Accounting is a way of recording, analyzing, and summarizing business transactions.
o Transactions are listed in the "ledger book entries"
o Transactions are analyzed and posted to the parent book
o Finally, the transactions are summarized in the financial statements
The Need for Accounts  work, why should you take the financial information with all the disruption of accounting procedures?
Business has to provide information about its activity, as there are different groups who want this information or should know it. It seems rather vague to make it clearer, we need to look more closely at the people who need business information. We also have to think about what information is of particular interest to each class member.

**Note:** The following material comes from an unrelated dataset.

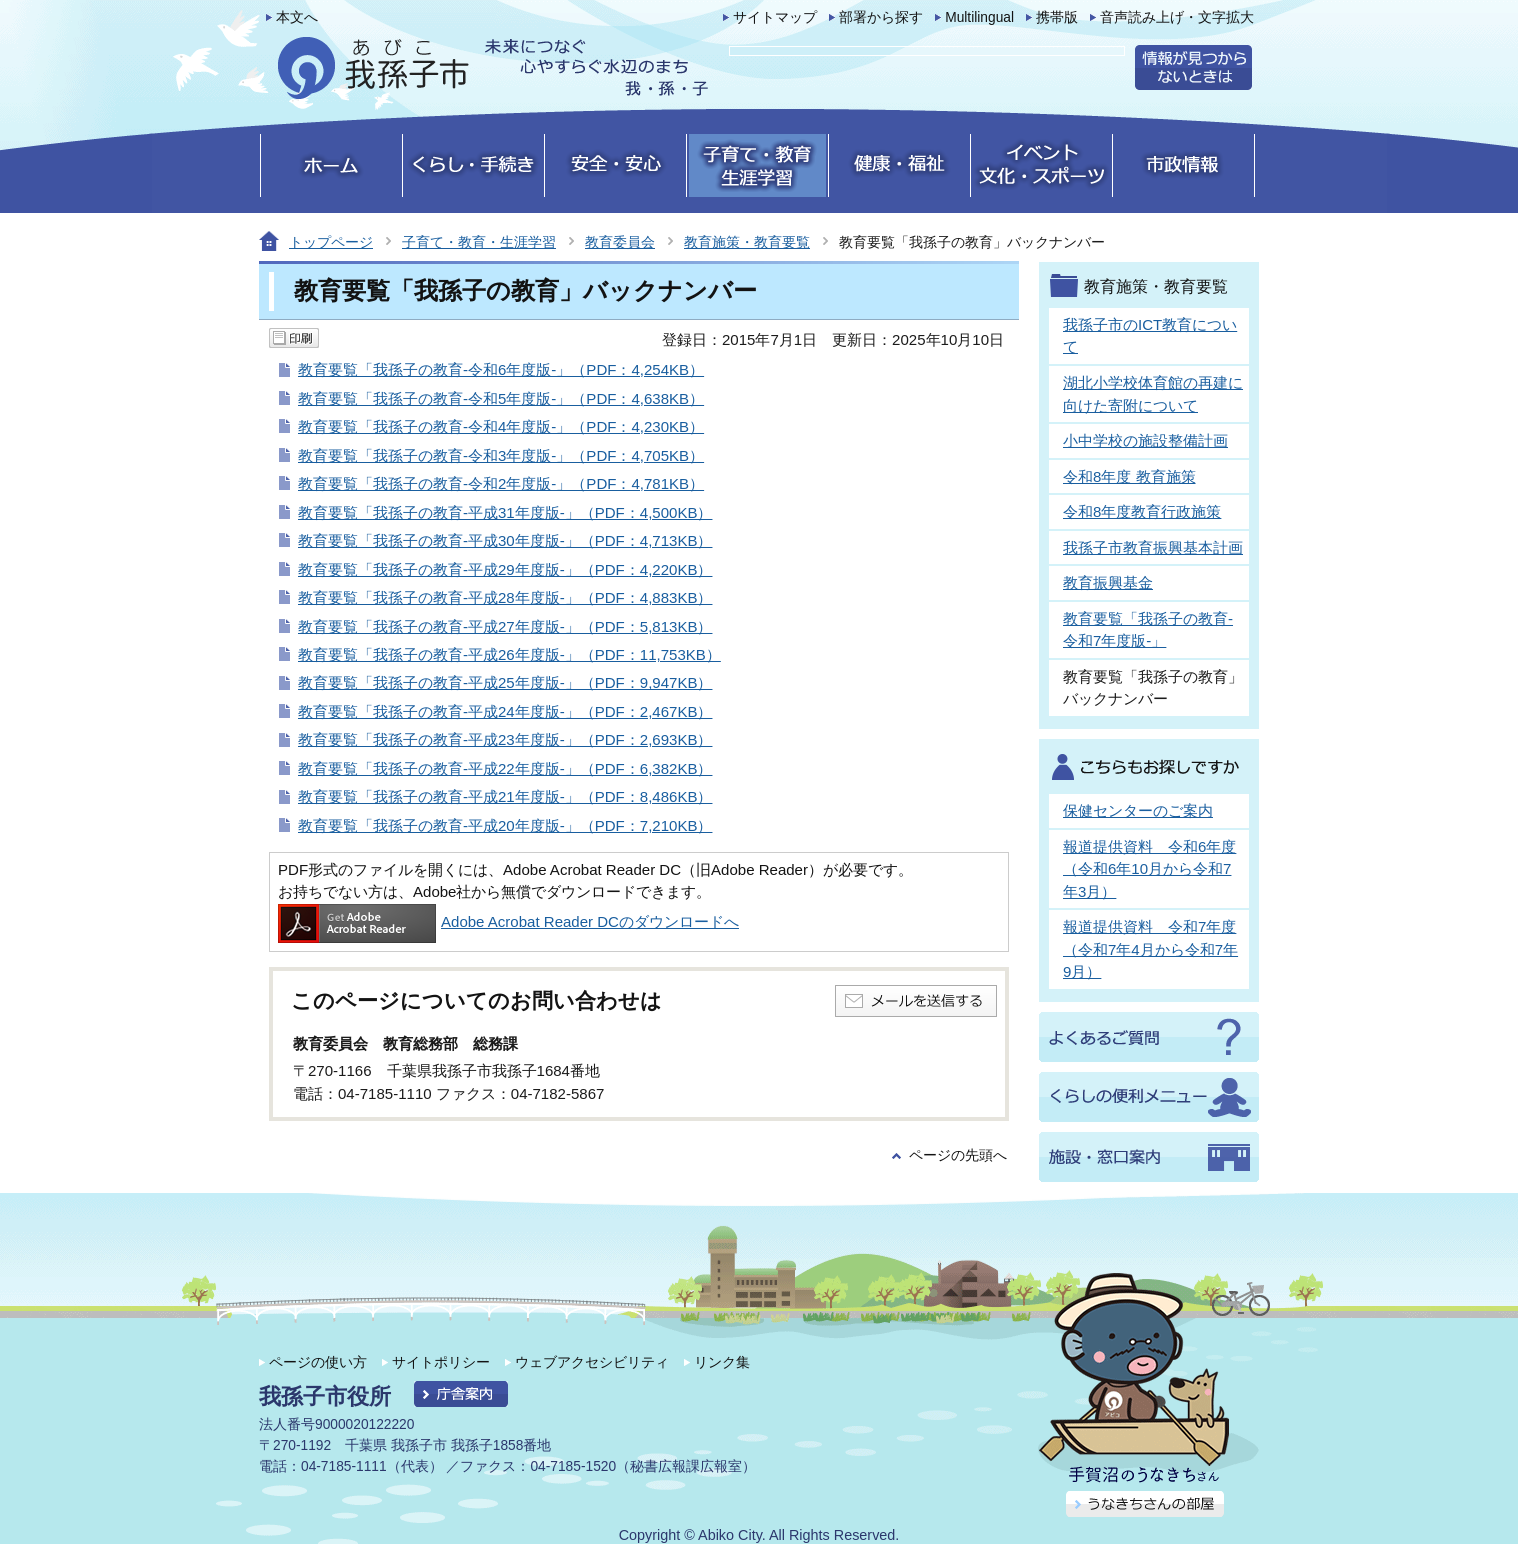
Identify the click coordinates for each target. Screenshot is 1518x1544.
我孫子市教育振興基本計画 (1153, 547)
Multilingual (979, 17)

Users of financial statements and accounting information
People who may be interested in financial information about the public can be classified in the following categories:
o Corporate executives.
o Shareholders of the Company.
o Financial source of the company.
o Domestic Revenues.
o Employees of the company.
o Financial Analysts and Consultants.
o government and their agencies.
o The public.
Accounting information is arranged in financial statements to meet the information needs of these different groups.
Not only do businesses have to report, charities and clubs prepare financial statements each year. Accounts must be prepared for the public sector organization as well.
Main Accounting Statements
Transactions are summarized in the financial statements. The two main financial statements are the balance sheet and the profit and loss account. Both the balance sheet and the profit and loss account summarize aggregate data.
The balance sheet – simply a list of all property owned and all the assets held by the given business. It shows the financial situation of the business at a given moment.
Income Statement – Recording of Revenue and Expenditure incurred during the Period.
The time chosen depends on the purpose of the statement, the so-called financial year.